17 Nov
   Filed Under: Apple, Design, Interface Design, Personal Work   

Perhaps you’re aware that you can connect to a Mac back home with Back to my Mac, a service offered by MobileMe. When I heard of this feature, I did some reading and set everything up right, but I just couldn’t get it to work. I think Back to my Mac is a really cool idea, but it could use some work. It could even tie very well into Apple’s possible new tablet-sized device.

MobileMeHome

Enter MobileMe Home. After entering your MobileMe credentials on your Airport or Time Capsule, your network becomes accessible when you’re away from home. No enabling settings in some tab in a preference pane or forgetting to put a file on your iDisk: you can connect back home from anywhere with the Finder on your laptop, with an iPhone app, and from public or other computers through the MobileMe web interface.

Webinterface

MobileMe Home’s web interface allows you access to your Mac’s files, use a web-based client to do simple screen sharing, stream a few songs or videos from your iTunes library, and locate, wake, sleep or shut down your Macs from anywhere. On any Mac or iPhone, you can connect to your network to do all of the above, and more, like connecting to a non-Mac server or device on the road.

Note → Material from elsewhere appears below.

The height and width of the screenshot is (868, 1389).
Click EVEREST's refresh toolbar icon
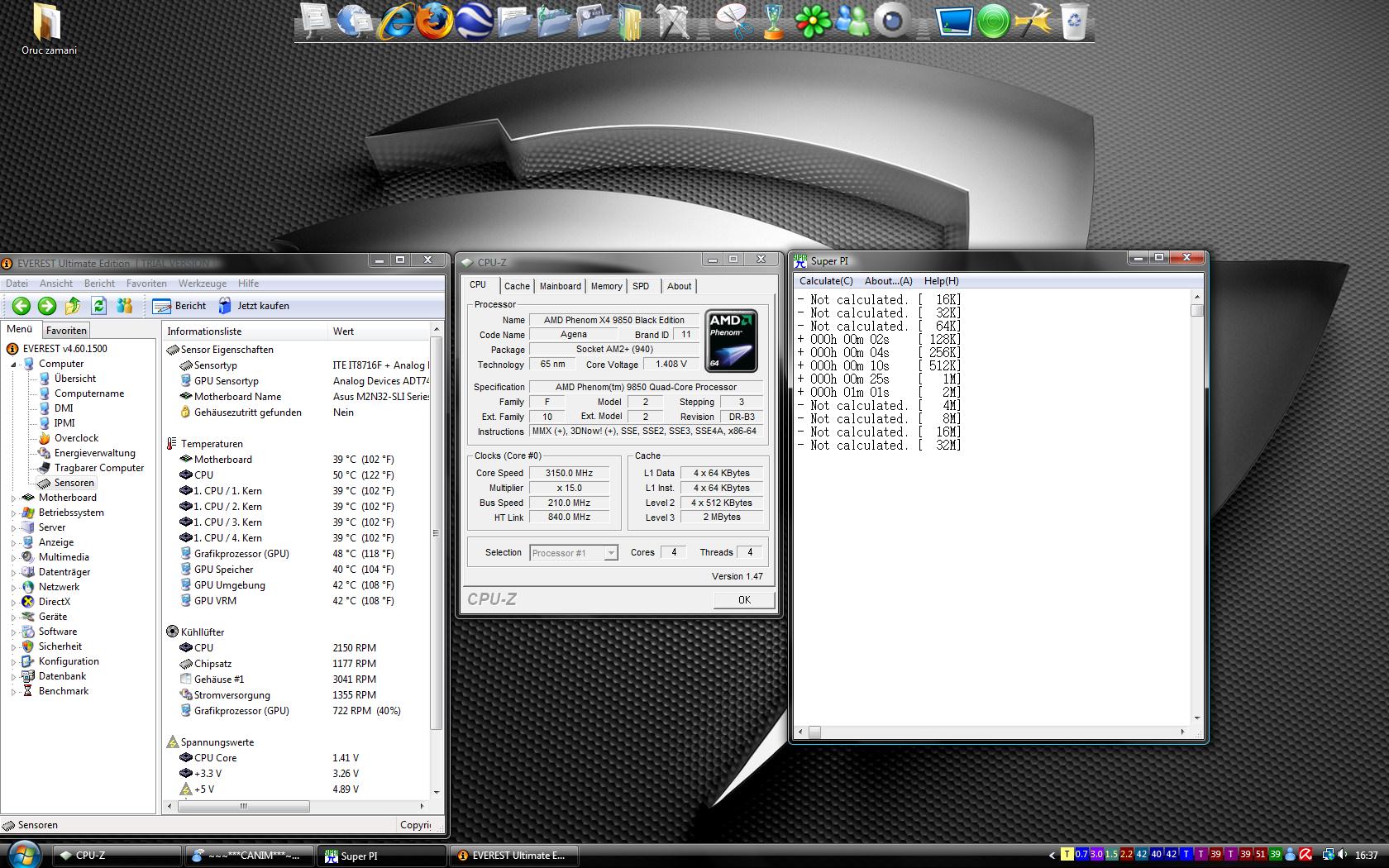point(98,306)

Even better, since your laptop (and possibly tablet) get on the move, you can track its location thanks to Snow Leopard’s Core Location features.

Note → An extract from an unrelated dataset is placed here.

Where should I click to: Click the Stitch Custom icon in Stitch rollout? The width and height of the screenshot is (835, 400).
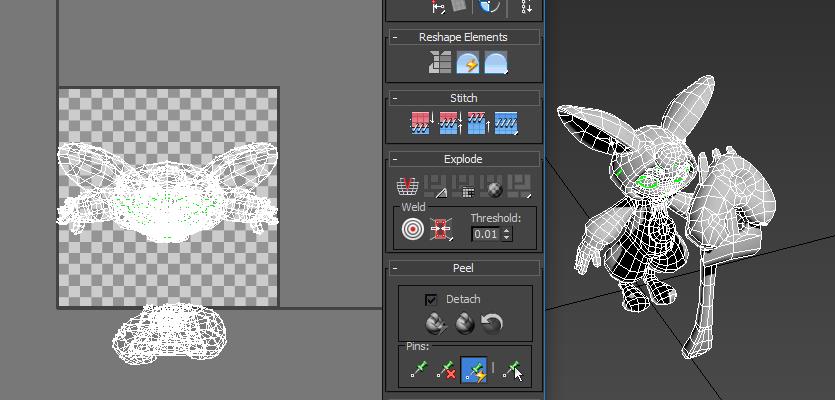(506, 123)
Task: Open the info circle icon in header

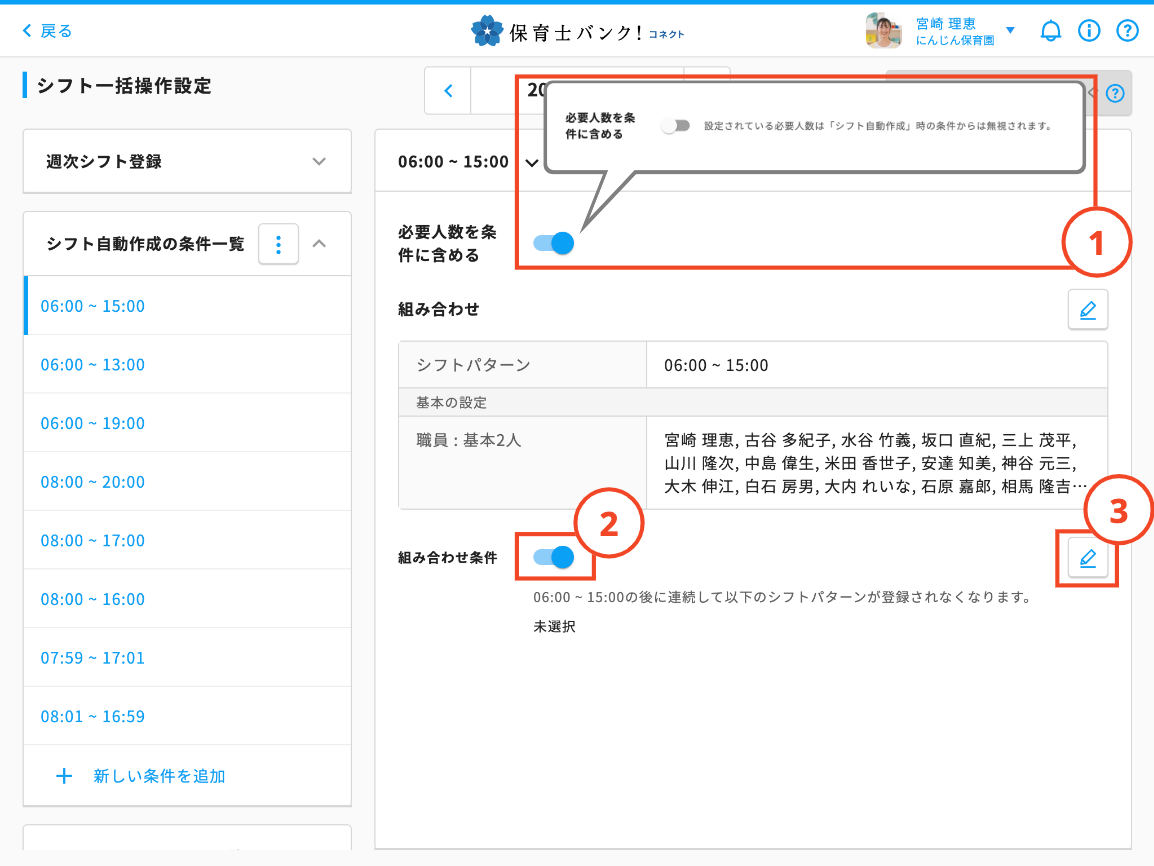Action: (x=1089, y=31)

Check out a larger size of my rough MobileMe Home mockups at Flickr by clicking the preview below:

Home-UI

MobileMe Home is not an official Apple product, nor do I know anything of planned features of MobileMe. You should consider this an idea, or perhaps even a dream, seeing how technically MobileMe Home would probably be incredibly hard to implement. I just wanted to share it with the world.